§ Required action
Once the line with "Given: Select the comment text 再探再报" has been located in the records below, set down that line and all subsequent lines exactly, omitting the pictures.

[Collected data entries]
┌──

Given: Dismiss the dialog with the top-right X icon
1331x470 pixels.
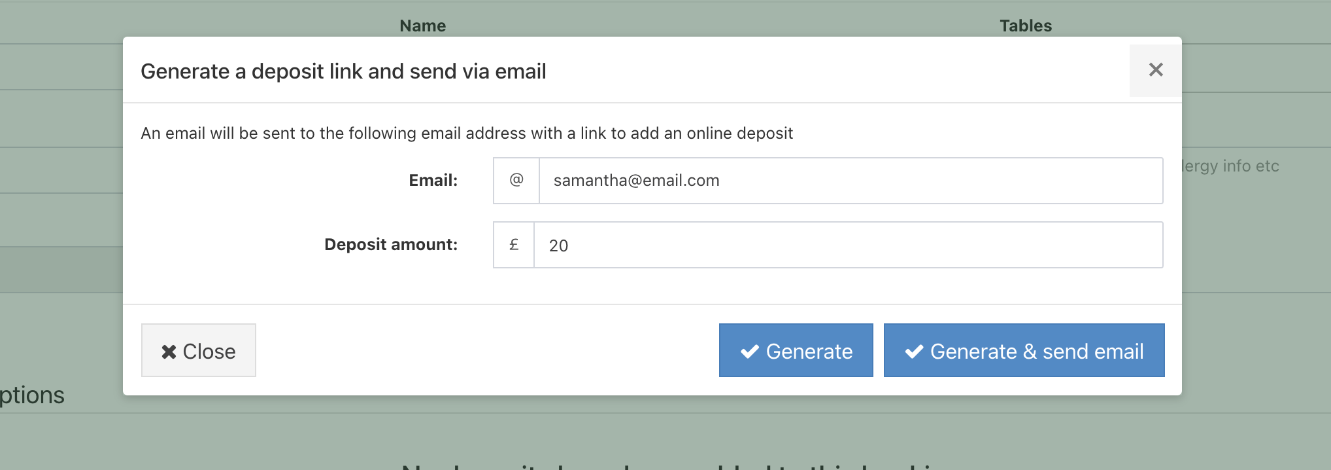Looking at the screenshot, I should click(x=1155, y=70).
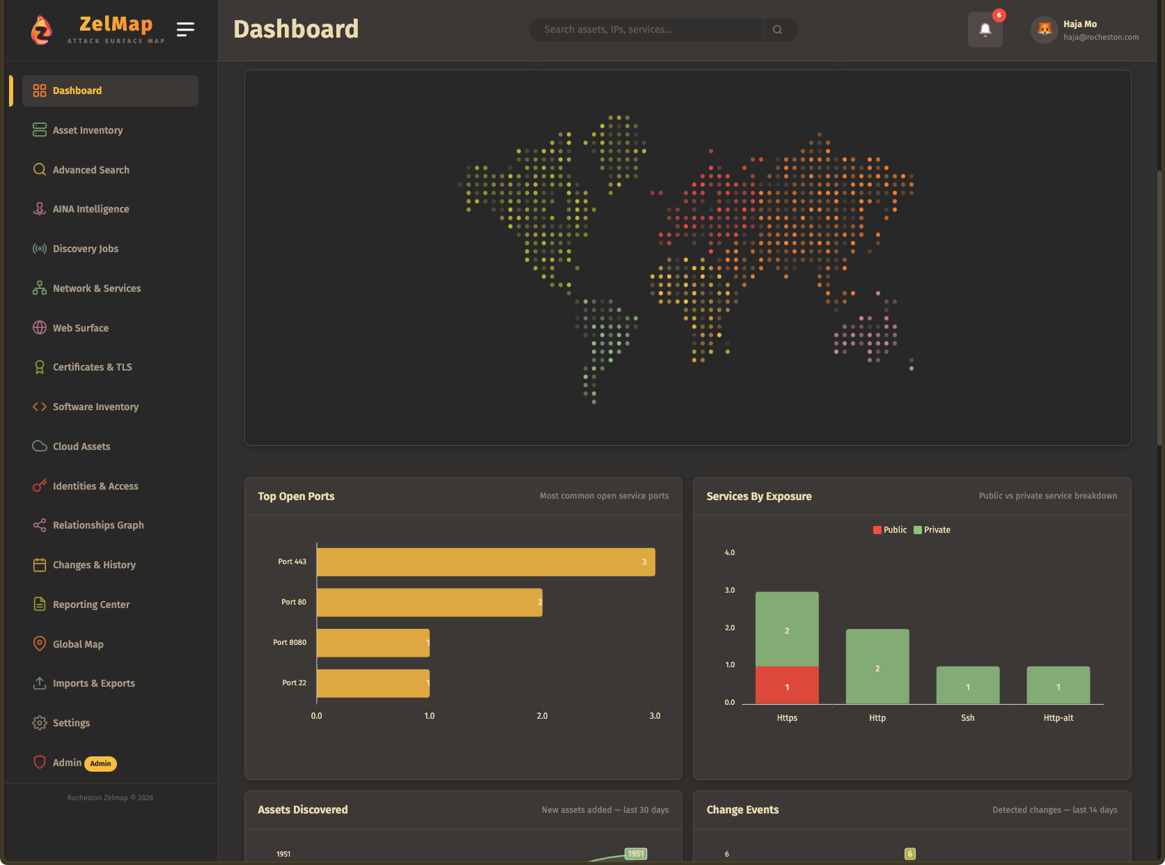Click the Admin badge link
The height and width of the screenshot is (865, 1165).
100,763
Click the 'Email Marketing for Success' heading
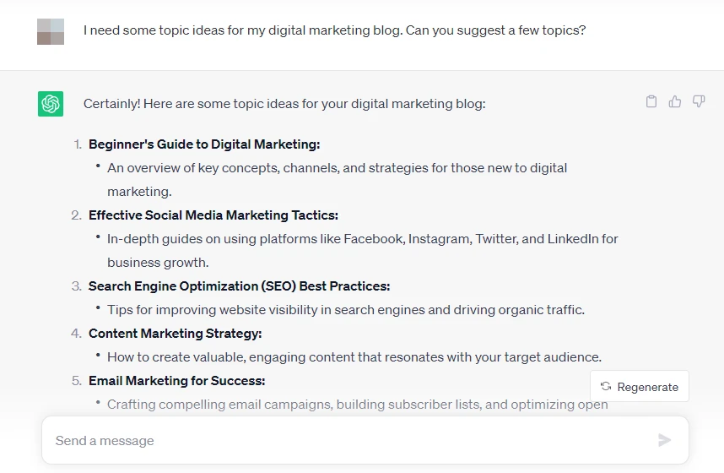 tap(177, 381)
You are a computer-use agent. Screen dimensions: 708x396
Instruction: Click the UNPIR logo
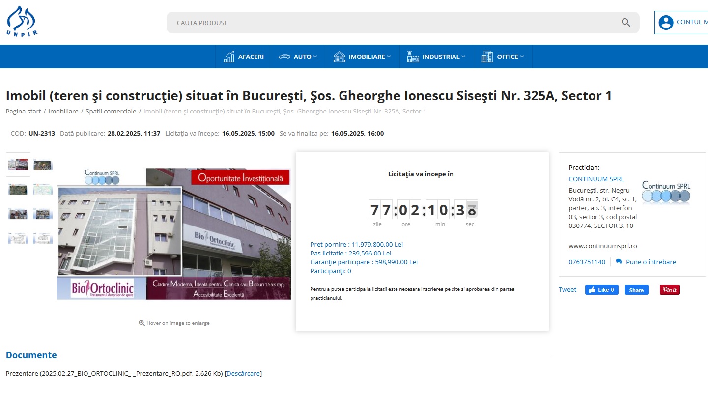22,22
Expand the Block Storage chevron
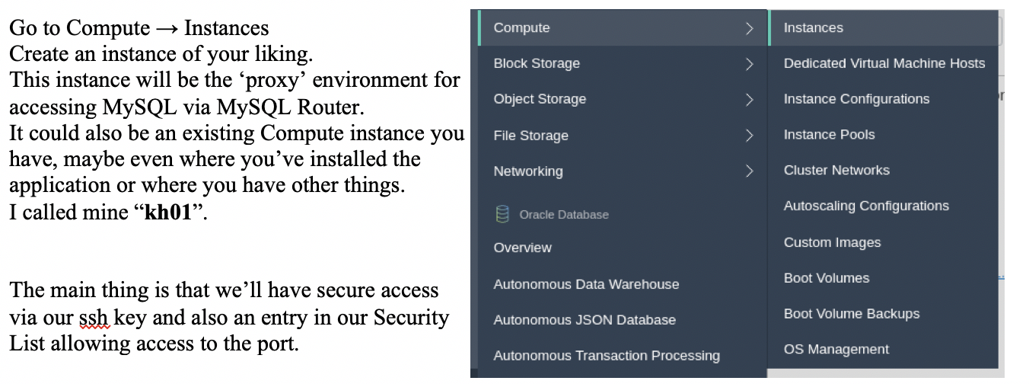 (750, 64)
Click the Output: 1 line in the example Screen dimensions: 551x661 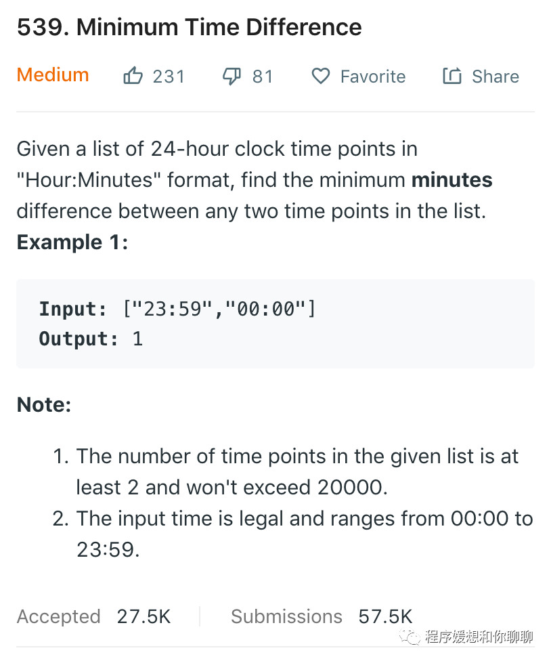click(91, 339)
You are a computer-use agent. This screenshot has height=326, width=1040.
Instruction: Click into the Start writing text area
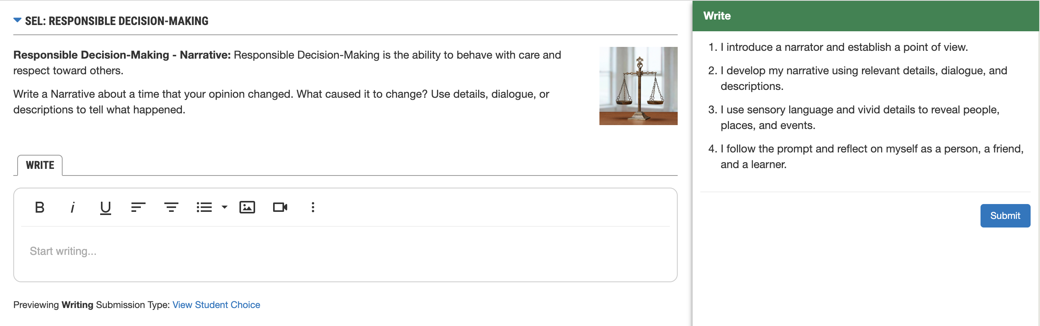(x=345, y=252)
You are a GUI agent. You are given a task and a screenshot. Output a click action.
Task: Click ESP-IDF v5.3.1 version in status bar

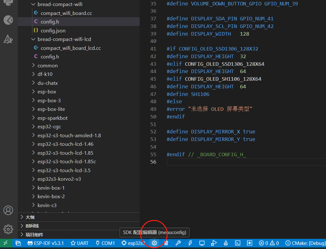click(46, 243)
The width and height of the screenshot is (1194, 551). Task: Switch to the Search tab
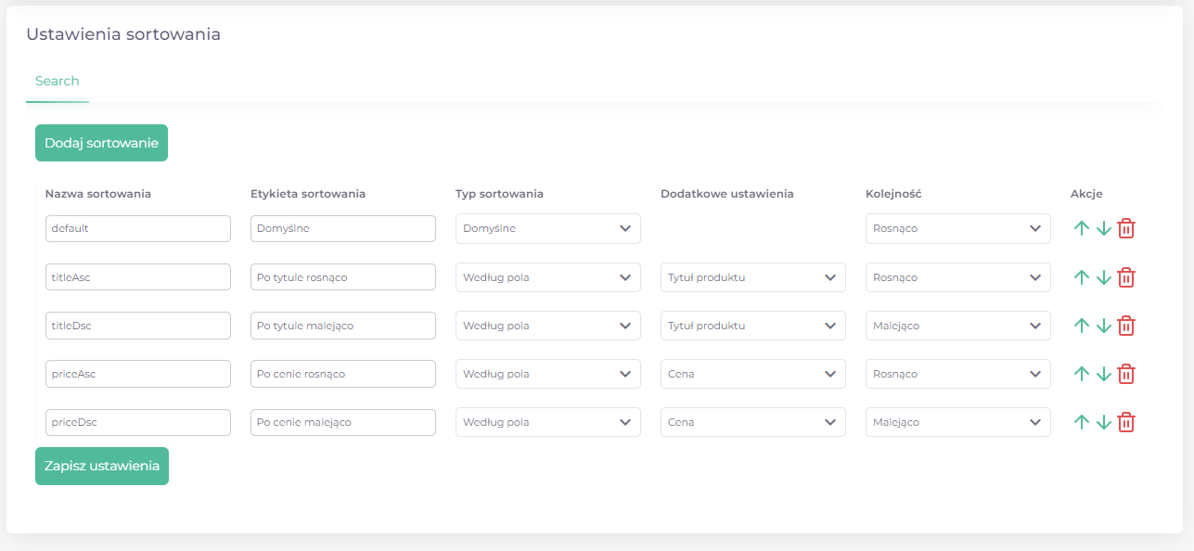[x=58, y=82]

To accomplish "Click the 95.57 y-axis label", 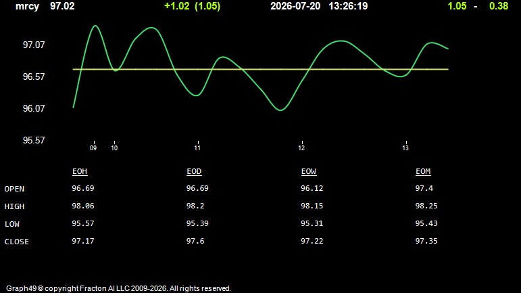I will (x=34, y=140).
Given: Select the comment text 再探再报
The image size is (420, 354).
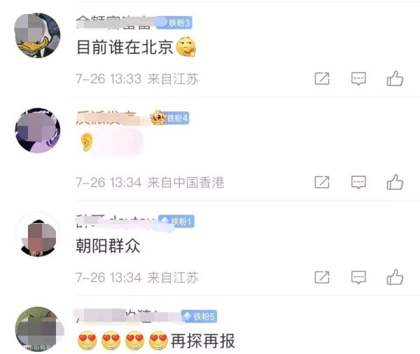Looking at the screenshot, I should click(203, 341).
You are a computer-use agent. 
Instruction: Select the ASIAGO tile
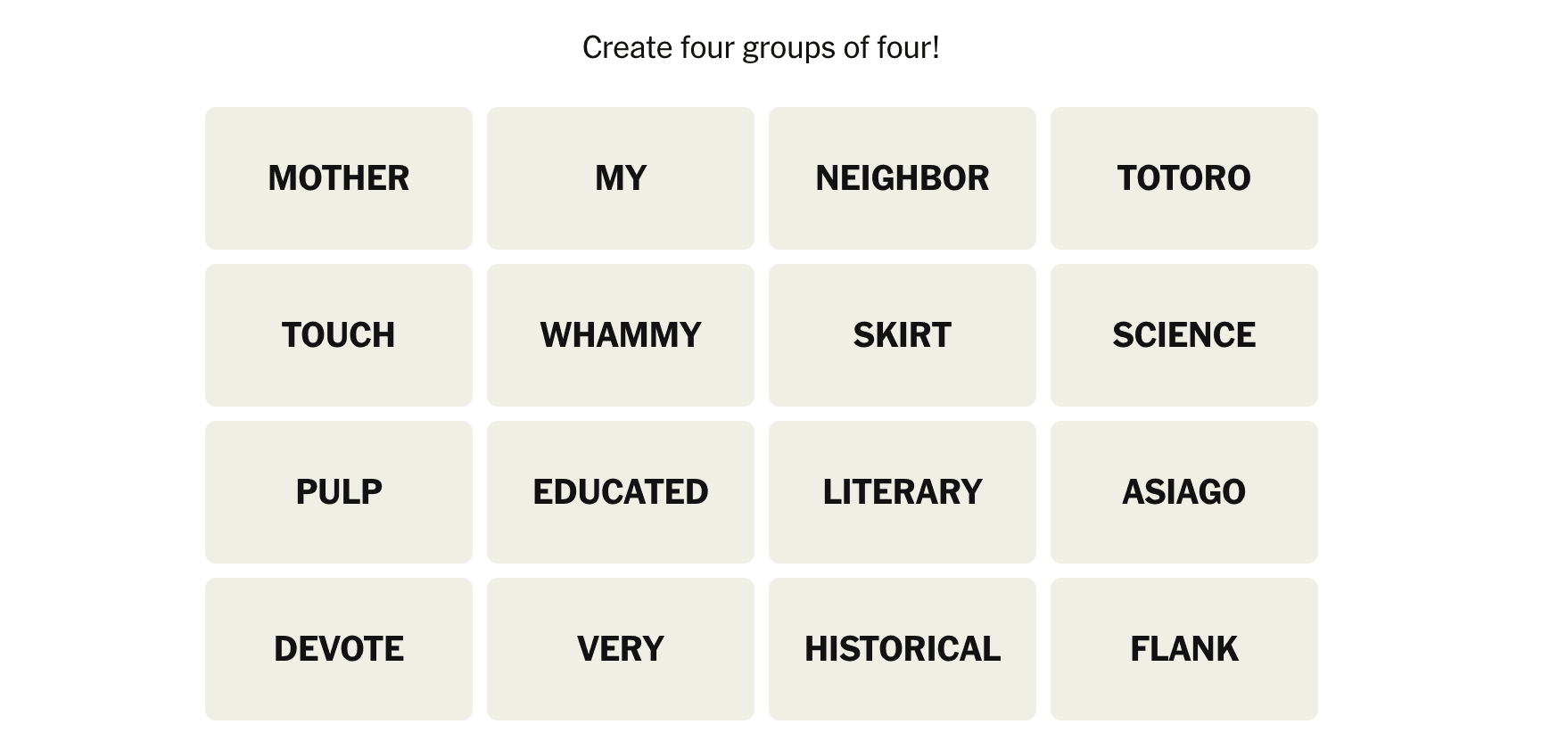pyautogui.click(x=1183, y=492)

└──

§ Answer for this exercise
Given: Select the comment text 再探再报
The image size is (420, 354).
Looking at the screenshot, I should click(203, 341).
You are a computer-use agent. 
Instruction: Select the ASIAGO tile
pyautogui.click(x=1183, y=492)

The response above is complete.